Do Men And Women Have Different Definitions Of Cheating? This Study Says Yes
Ever feel like health news is too overwhelming, fast-paced, or hard to decipher? Us too. Here, we filter through the latest in integrative health, wellness trends, and nutrition advice, reporting on the most exciting and meaningful breakthroughs. We’ll tell you exactly what you need to know—and how it might help you become a healthier and happier human.
Whether or not you think cheating is a deal-breaker, a new study suggests that when it comes down to the very definition of cheating, men and women hold somewhat different viewpoints.
The study, conducted out of the Norwegian University of Science and Technology, surveyed 92 heterosexual couples to find out how they would feel in four hypothetical cheating situations. While the consensus across the board was that none of them loved the idea of being cheating on, there was one interesting difference between women and men: how they viewed emotional infidelity.
While women saw emotional cheating—such as flirting and dancing with someone else at a party—as a transgression that was hard to move past and assumed their partner wouldn't forgive them for it, men took a different view on this.
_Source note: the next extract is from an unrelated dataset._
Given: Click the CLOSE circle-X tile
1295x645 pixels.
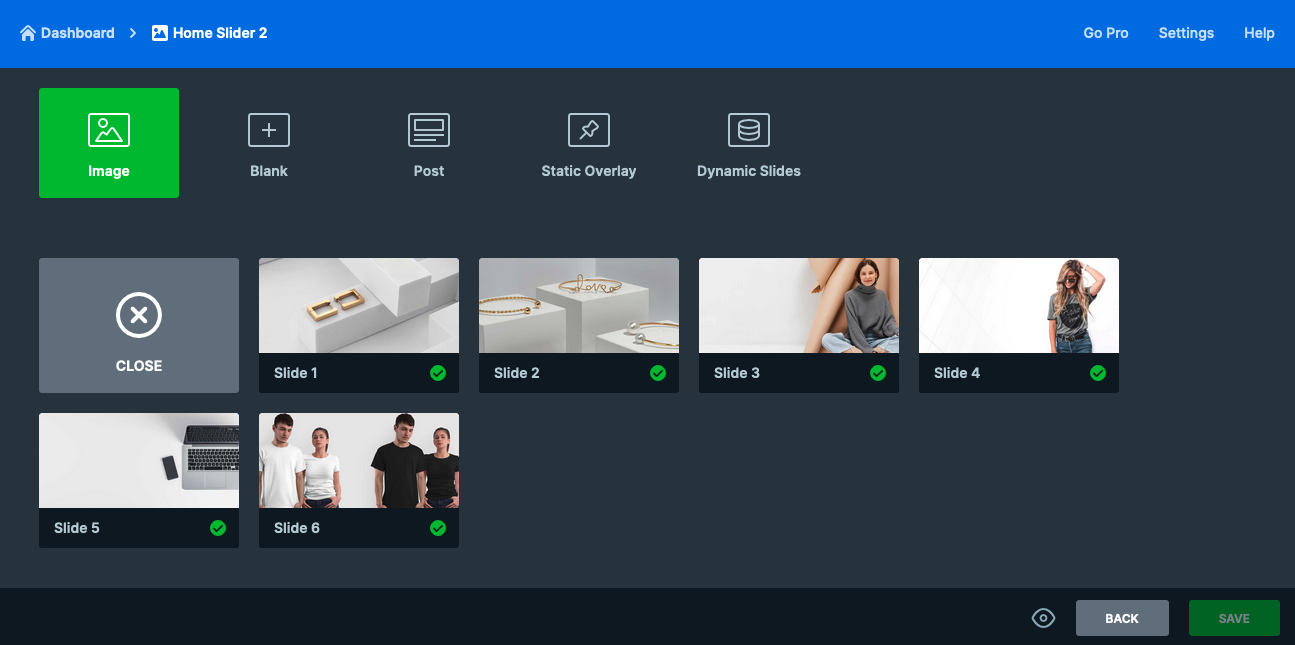Looking at the screenshot, I should (x=139, y=317).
Men tended to believe that the act only crossed over into infidelity if sex was involved. "Men understand that emotional infidelity is a problem," the study explains. "They just do not have insight into how great a problem their partner finds it to be."
In a society where data indicates that anywhere between 20 to 70 percent of people cheat on their partner at some point, you don't have to stick with any one definition. Just make sure you and your partner are on the same page.